Text: Exodus 16:30
OT Text Referred to: Genesis 2:2
Subject: rest on Sabbath day
Source: Treasury of Scripture Knowledge
Reference Type: Allusion
Connection Method(s): Longitudinal Theme
Anchor Text: Exod 16 — Manna
Significance: Exodus 16:30 describes Israel resting (שָׁבַת, shavat) on the seventh day in the wilderness, and Genesis 2:2 provides the paradigmatic basis: God "rested on the seventh day from all His work" (וַיִּשְׁבֹּת בַּיּוֹם הַשְּׁבִיעִי, vayyishbot bayyom hashevi'i). The shared root שׁ-ב-ת explicitly connects Israel's manna-gathering rhythm to the creation order—the people's cessation from labor on the seventh day imitates the divine pattern established at the world's foundation. This creation-grounded Sabbath appears in the wilderness before Sinai, demonstrating that the Sabbath principle preceded its formal codification in the Decalogue.

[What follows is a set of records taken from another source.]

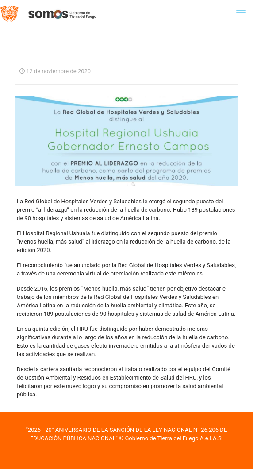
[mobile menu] (241, 13)
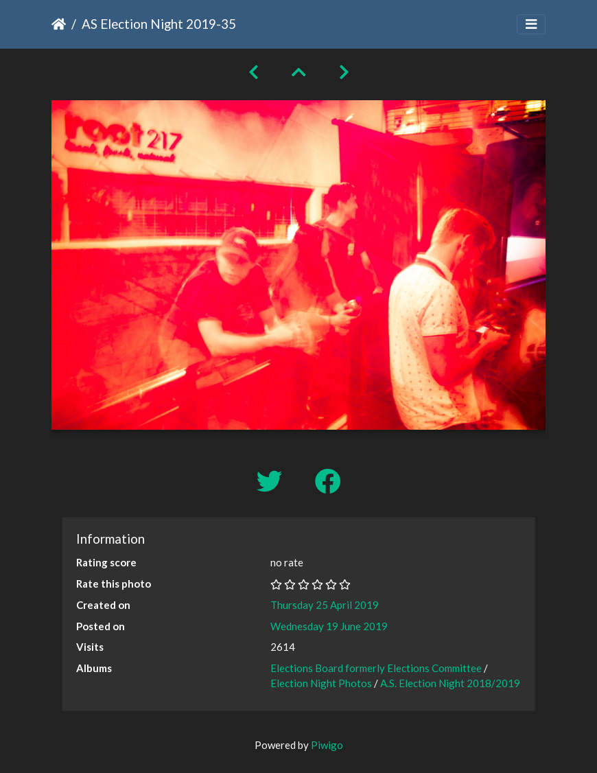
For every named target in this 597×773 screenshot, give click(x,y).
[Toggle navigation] (531, 24)
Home (58, 24)
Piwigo (327, 745)
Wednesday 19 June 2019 (329, 626)
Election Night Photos (321, 683)
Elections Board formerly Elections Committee (376, 668)
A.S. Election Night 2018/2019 (450, 683)
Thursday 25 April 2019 (324, 605)
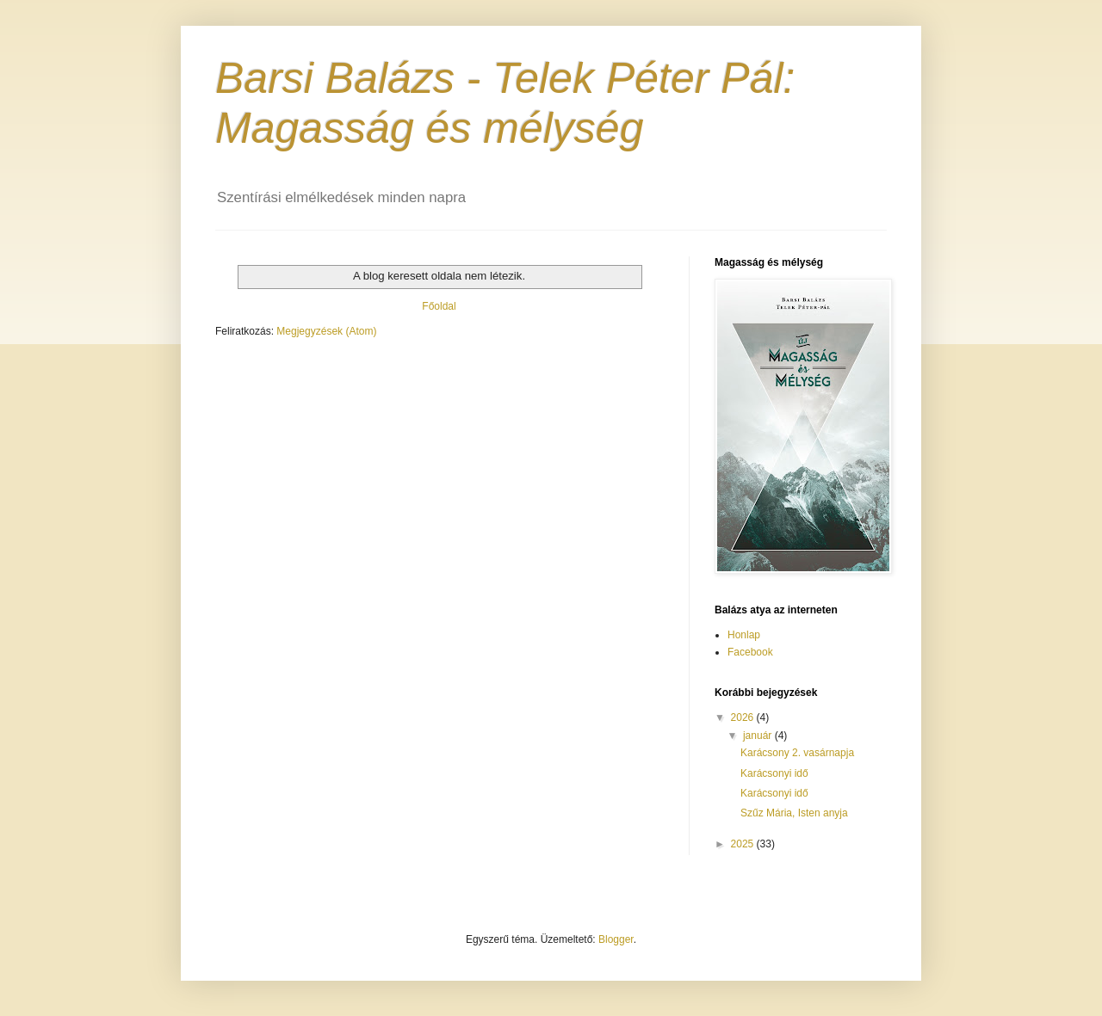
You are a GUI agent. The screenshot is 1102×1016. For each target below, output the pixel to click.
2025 (744, 844)
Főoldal (438, 306)
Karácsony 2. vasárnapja (797, 753)
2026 (744, 717)
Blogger (616, 939)
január (759, 736)
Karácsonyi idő (774, 773)
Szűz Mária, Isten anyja (794, 813)
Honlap (743, 635)
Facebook (750, 652)
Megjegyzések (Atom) (326, 331)
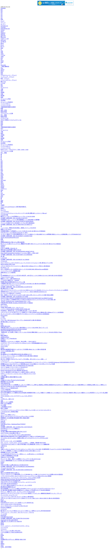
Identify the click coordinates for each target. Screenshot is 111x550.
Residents (3, 422)
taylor (2, 463)
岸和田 (2, 92)
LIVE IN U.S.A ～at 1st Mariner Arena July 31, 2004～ (14, 232)
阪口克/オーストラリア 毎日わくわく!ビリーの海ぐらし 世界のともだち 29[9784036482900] (26, 510)
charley (2, 348)
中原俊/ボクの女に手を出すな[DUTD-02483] (13, 380)
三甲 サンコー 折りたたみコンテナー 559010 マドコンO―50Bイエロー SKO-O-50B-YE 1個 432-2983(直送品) (30, 498)
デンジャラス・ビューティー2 (9, 495)
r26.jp (2, 31)
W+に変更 (3, 405)
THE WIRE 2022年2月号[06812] (9, 483)
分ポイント (4, 419)
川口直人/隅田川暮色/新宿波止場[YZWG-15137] (14, 431)
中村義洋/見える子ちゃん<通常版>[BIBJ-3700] (13, 539)
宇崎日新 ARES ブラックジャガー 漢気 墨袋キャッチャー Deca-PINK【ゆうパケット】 (24, 327)
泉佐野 (2, 95)
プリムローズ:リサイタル (7, 468)
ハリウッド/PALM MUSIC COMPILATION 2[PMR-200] (15, 309)
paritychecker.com (5, 28)
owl (1, 59)
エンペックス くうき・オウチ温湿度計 (11, 441)
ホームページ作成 (5, 98)
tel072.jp (3, 34)
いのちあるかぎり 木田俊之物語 (9, 411)
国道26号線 (4, 111)
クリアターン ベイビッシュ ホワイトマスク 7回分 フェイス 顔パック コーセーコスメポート (26, 410)
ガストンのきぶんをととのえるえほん (11, 504)
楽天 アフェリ (5, 78)
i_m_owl (3, 55)
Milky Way (3, 501)
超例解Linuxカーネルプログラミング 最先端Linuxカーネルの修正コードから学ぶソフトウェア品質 (28, 364)
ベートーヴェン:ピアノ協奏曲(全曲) (10, 271)
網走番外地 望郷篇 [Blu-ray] (8, 487)
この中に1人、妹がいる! (7, 399)
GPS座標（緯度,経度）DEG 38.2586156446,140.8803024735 (16, 469)
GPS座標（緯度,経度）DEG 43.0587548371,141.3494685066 (16, 254)
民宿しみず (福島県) (6, 403)
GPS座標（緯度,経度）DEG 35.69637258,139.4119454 (15, 518)
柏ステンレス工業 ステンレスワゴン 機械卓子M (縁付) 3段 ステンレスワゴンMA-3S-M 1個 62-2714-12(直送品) (31, 243)
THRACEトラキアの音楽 (7, 457)
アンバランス (4, 394)
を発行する (4, 446)
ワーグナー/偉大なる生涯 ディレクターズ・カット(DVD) (16, 485)
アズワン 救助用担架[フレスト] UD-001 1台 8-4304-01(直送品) (17, 460)
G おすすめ (4, 258)
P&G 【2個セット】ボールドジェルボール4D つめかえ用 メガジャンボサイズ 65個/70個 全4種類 (27, 295)
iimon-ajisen (4, 304)
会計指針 (3, 352)
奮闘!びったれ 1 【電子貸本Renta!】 (10, 278)
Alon (2, 542)
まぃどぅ (3, 24)
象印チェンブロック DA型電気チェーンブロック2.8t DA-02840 (18, 216)
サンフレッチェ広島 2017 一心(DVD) (11, 293)
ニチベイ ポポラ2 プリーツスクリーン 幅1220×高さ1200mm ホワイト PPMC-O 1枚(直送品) (25, 266)
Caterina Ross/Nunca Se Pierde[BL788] (10, 480)
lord (2, 397)
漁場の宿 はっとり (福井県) (8, 272)
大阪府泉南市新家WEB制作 (8, 107)
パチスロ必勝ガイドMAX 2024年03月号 (11, 532)
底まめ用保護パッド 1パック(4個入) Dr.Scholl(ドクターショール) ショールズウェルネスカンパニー (28, 488)
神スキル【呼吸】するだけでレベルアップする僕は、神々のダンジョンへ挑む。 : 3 (24, 359)
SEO (2, 86)
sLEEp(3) (3, 245)
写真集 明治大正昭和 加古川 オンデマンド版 (13, 282)
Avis (2, 533)
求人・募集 (4, 115)
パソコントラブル (5, 105)
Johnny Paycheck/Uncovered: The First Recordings (18, 479)
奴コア (2, 46)
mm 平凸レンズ (5, 267)
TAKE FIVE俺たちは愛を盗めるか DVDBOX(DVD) (14, 465)
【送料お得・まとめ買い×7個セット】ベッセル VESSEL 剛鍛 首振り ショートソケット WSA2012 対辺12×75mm (31, 332)
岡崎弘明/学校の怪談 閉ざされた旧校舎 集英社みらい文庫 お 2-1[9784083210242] (23, 436)
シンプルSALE (5, 211)
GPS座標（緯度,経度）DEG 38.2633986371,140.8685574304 (16, 236)
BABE (2, 535)
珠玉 (2, 48)
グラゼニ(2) (4, 261)
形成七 (2, 208)
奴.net (2, 45)
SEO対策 (3, 100)
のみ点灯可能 (4, 214)
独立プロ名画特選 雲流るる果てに (10, 472)
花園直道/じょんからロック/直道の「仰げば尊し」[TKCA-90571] (18, 341)
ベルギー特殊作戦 (5, 389)
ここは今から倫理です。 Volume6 (10, 280)
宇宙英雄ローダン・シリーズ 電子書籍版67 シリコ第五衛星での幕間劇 (20, 219)
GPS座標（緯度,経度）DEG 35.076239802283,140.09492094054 (17, 466)
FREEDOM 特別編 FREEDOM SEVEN (11, 330)
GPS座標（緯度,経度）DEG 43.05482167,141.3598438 (15, 259)
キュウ (2, 21)
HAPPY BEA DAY (5, 326)
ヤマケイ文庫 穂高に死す (7, 351)
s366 (2, 52)
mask (2, 62)
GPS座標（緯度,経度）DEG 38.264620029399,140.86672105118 (17, 251)
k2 (1, 49)
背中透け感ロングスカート (8, 321)
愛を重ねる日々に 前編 (7, 288)
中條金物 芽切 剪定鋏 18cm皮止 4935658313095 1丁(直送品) (17, 302)
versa (2, 324)
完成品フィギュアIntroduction (9, 338)
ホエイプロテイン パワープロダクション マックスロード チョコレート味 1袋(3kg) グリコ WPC (27, 262)
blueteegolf (3, 515)
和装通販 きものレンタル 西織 (9, 452)
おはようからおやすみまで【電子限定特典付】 (14, 206)
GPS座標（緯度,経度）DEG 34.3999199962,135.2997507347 (16, 287)
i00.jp (2, 71)
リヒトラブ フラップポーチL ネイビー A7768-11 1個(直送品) (17, 496)
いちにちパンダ (5, 360)
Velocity (3, 413)
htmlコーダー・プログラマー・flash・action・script (14, 149)
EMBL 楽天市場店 (6, 547)
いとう (2, 334)
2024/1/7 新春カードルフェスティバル (11, 120)
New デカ (3, 210)
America (3, 246)
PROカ (2, 447)
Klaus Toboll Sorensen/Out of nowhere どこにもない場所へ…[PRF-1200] (19, 253)
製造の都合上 (4, 335)
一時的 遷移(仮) (5, 66)
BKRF (2, 523)
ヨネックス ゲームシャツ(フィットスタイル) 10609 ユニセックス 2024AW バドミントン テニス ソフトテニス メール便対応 (34, 290)
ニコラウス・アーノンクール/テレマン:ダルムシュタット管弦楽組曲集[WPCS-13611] (24, 343)
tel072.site (3, 40)
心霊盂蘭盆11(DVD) (6, 406)
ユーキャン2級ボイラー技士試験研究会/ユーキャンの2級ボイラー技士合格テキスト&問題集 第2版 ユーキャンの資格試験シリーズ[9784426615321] (41, 234)
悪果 (2, 239)
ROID (2, 471)
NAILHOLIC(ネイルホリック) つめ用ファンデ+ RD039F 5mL (17, 502)
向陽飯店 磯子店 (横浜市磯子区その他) (11, 377)
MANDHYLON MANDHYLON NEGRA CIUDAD (14, 329)
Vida (2, 400)
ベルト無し (4, 375)
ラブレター (4, 529)
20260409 (3, 8)
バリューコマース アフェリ (9, 80)
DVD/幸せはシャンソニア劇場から (10, 428)
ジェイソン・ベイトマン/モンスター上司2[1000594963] (16, 434)
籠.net (2, 43)
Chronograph (4, 430)
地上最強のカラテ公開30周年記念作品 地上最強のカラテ (16, 354)
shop (2, 72)
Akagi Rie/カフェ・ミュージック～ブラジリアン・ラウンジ (20, 477)
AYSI (2, 545)
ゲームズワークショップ (7, 357)
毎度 (2, 108)
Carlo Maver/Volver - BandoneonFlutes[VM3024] (13, 424)
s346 (2, 51)
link (2, 9)
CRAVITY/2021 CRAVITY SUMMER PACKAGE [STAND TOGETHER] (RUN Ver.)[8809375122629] (27, 298)
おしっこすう (4, 305)
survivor (3, 439)
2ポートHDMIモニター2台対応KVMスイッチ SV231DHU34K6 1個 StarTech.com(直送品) (24, 269)
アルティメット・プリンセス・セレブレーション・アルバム (17, 512)
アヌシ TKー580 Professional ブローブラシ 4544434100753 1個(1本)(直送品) (21, 320)
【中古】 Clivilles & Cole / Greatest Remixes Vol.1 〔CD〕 (16, 301)
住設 (2, 19)
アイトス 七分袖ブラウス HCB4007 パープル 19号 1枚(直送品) (18, 223)
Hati (2, 536)
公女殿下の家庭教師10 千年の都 (9, 455)
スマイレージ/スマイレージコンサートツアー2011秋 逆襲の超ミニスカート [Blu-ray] (24, 213)
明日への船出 (4, 408)
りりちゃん (4, 509)
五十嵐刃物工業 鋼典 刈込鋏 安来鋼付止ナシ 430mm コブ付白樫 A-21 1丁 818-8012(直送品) (25, 490)
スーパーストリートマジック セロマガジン (12, 368)
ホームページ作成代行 (7, 102)
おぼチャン (4, 188)
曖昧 (2, 202)
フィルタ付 (4, 514)
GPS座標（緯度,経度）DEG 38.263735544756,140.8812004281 (17, 221)
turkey (2, 60)
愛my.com (3, 37)
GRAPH (3, 425)
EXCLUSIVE (4, 315)
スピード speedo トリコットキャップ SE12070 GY (14, 367)
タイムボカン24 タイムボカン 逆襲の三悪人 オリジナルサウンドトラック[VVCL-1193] (24, 438)
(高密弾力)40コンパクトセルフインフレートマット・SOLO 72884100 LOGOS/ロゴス (24, 291)
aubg (2, 195)
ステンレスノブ (5, 344)
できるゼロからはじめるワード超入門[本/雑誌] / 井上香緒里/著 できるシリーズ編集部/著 (25, 444)
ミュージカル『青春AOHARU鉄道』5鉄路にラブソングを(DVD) (18, 227)
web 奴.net (3, 41)
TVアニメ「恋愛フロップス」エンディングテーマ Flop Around (18, 491)
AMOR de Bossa (5, 337)
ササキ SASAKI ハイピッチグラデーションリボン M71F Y (16, 396)
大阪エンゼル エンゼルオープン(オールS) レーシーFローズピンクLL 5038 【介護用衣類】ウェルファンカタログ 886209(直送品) (36, 449)
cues (2, 193)
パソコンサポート (5, 103)
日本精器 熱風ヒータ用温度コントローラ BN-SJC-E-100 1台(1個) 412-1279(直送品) (23, 231)
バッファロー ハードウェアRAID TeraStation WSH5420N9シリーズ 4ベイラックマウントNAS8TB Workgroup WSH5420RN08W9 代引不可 (38, 362)
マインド (3, 22)
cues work (3, 65)
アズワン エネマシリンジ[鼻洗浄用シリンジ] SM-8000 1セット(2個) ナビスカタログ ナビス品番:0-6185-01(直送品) (32, 474)
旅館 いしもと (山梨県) (7, 402)
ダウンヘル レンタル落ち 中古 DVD (10, 530)
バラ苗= (3, 317)
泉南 (2, 97)
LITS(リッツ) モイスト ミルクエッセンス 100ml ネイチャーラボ (18, 373)
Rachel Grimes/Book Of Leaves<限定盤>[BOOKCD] (14, 370)
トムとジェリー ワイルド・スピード (11, 285)
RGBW (2, 462)
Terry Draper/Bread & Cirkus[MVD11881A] (12, 391)
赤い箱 (2, 256)
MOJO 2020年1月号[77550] (8, 264)
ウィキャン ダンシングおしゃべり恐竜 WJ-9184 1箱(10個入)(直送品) (19, 356)
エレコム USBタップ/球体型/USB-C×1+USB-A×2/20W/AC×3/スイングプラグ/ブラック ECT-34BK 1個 (28, 299)
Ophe (2, 541)
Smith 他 (3, 421)
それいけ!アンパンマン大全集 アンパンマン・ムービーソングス (18, 482)
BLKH (2, 524)
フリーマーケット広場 (7, 113)
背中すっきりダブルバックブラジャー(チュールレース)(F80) (17, 416)
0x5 (1, 197)
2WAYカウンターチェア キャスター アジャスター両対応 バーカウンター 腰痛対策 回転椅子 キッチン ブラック (31, 493)
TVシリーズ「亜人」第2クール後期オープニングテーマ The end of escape (20, 459)
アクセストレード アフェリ (9, 75)
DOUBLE (3, 340)
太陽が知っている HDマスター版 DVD (11, 521)
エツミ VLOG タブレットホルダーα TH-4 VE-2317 (14, 506)
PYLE (2, 499)
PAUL (2, 538)
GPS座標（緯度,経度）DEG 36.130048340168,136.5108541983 (17, 365)
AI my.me (3, 27)
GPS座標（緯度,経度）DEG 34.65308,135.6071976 (14, 218)
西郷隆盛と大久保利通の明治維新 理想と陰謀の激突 (15, 418)
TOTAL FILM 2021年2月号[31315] (10, 237)
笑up (2, 68)
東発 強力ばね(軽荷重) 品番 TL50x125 (11, 249)
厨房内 (2, 544)
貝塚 (2, 94)
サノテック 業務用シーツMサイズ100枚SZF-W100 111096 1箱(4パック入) (20, 450)
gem (2, 58)
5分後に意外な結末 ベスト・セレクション (12, 307)
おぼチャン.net (5, 38)
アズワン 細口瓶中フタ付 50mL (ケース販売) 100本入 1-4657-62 (18, 372)
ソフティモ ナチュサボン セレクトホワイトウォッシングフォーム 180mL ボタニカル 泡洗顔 (26, 476)
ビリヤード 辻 (4, 118)
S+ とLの (3, 318)
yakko (2, 53)
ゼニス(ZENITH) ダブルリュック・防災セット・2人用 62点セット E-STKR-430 (22, 454)
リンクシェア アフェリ (7, 76)
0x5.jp (2, 184)
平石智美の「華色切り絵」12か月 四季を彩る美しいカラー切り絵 (19, 310)
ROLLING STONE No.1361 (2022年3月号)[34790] (14, 386)
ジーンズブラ (4, 527)
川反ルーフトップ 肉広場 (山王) (9, 388)
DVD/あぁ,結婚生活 (6, 507)
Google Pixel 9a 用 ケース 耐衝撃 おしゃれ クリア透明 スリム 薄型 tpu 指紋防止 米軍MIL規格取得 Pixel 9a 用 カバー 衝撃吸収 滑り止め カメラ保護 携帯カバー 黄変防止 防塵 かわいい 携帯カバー (54, 384)
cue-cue (2, 194)
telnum (2, 187)
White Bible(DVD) (5, 383)
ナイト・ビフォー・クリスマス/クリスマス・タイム (15, 525)
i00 (1, 191)
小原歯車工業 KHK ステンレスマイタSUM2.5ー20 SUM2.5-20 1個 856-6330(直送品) (23, 283)
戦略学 (2, 378)
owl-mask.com (4, 25)
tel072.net (3, 35)
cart (1, 12)
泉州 (2, 90)
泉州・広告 (4, 110)
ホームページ (4, 87)
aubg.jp (2, 69)
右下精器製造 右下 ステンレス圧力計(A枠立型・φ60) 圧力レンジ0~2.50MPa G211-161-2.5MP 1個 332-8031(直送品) (31, 275)
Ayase (2, 240)
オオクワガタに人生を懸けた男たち (10, 433)
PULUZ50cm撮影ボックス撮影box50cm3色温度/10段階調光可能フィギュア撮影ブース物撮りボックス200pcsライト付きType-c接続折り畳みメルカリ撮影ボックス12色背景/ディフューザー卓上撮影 (54, 392)
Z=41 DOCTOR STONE (7, 517)
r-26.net (2, 30)
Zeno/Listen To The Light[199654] (9, 520)
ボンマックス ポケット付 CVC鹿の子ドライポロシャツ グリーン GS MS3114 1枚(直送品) (25, 314)
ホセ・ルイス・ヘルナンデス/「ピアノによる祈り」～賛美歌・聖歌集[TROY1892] (23, 442)
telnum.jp (3, 32)
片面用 (2, 205)
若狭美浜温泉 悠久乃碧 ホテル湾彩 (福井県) (13, 242)
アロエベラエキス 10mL (7, 277)
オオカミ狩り (4, 346)
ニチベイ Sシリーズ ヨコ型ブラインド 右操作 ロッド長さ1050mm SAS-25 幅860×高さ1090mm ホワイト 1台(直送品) (32, 312)
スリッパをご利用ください (8, 414)
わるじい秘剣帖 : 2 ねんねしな (9, 248)
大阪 (2, 89)
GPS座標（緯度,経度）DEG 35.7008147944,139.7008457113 (16, 224)
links (2, 121)
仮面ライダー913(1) (6, 229)
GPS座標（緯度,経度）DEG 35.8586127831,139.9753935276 (16, 427)
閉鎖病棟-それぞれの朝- (7, 381)
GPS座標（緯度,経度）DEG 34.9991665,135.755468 (14, 296)
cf (1, 63)
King (2, 323)
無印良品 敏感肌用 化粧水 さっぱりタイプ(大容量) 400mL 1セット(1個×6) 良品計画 (23, 349)
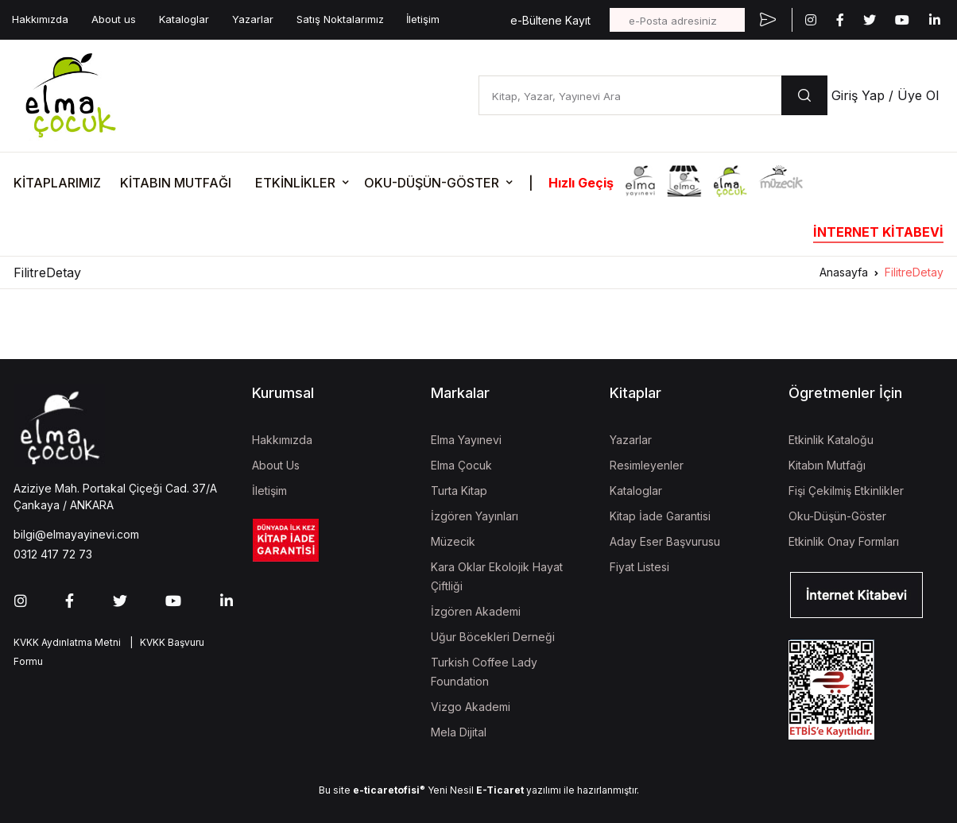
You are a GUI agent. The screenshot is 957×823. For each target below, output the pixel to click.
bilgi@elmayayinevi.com (76, 534)
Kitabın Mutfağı (827, 465)
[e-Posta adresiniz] (677, 20)
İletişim (423, 19)
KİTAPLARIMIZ (57, 183)
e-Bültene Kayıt (550, 20)
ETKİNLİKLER (295, 183)
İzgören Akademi (476, 611)
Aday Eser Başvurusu (665, 541)
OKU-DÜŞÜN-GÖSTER (431, 183)
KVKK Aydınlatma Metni (67, 642)
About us (113, 19)
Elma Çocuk (461, 465)
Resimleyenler (647, 465)
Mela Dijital (458, 732)
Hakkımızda (40, 19)
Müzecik (453, 541)
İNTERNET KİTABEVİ (878, 232)
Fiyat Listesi (639, 567)
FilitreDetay (914, 272)
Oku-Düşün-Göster (837, 516)
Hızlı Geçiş (581, 183)
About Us (276, 465)
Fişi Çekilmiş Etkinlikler (846, 490)
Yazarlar (252, 19)
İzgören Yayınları (474, 516)
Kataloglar (184, 19)
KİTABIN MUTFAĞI (175, 183)
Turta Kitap (459, 490)
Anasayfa (843, 272)
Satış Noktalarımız (340, 19)
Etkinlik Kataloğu (831, 439)
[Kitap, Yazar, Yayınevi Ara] (629, 95)
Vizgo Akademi (470, 706)
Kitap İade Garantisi (660, 516)
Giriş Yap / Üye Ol (885, 95)
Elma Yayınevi (466, 439)
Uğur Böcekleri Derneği (493, 636)
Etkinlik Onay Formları (843, 541)
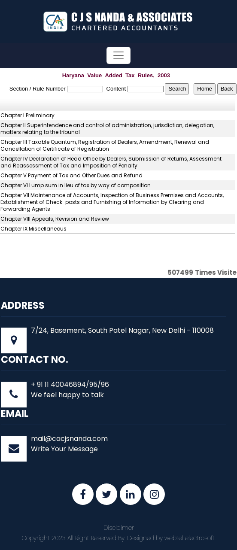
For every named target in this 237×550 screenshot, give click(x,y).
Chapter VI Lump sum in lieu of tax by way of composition (75, 185)
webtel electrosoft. (190, 538)
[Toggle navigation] (118, 55)
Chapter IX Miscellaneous (33, 228)
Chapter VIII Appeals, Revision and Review (54, 219)
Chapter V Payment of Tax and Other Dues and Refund (71, 175)
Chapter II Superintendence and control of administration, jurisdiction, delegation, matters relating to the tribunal (107, 129)
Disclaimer (118, 527)
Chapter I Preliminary (27, 115)
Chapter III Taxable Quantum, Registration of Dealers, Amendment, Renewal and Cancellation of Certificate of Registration (104, 145)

Consolidated 2026-06-09 per the later-text → earlier-text canonical-direction ruling (Full Corpus Audit, Phase 0). The content below is preserved verbatim from the deleted file "Genesis 2.2 to Exodus 16.30"; fold unique material into the Significance during the Phase 3 IP audit, then remove this section.
Text: Genesis 2:2
OT Text Referred to: Exodus 16:30
Subject: Sabbath
Source: Treasury of Scripture Knowledge
Reference Type: Allusion
Connection Method(s): Longitudinal Theme
Anchor Text: Exod 16 — Manna
Significance: Genesis 2:2 states that God שָׁבַת (shabat, "rested/ceased") on the seventh day from all His work. Exodus 16:30 records the first time Israel corporately enacts this pattern: "So the people rested (שָׁבַת) on the seventh day." The shared verb shabat directly links Israel's weekly rest to the divine precedent at creation. This is the earliest sabbath observance narrative in Israel's history, occurring even before the Sinai commandment, and it is embedded in the manna provision — God structures His provision around the creation rhythm, withholding manna on the seventh day to teach Israel to participate in His rest.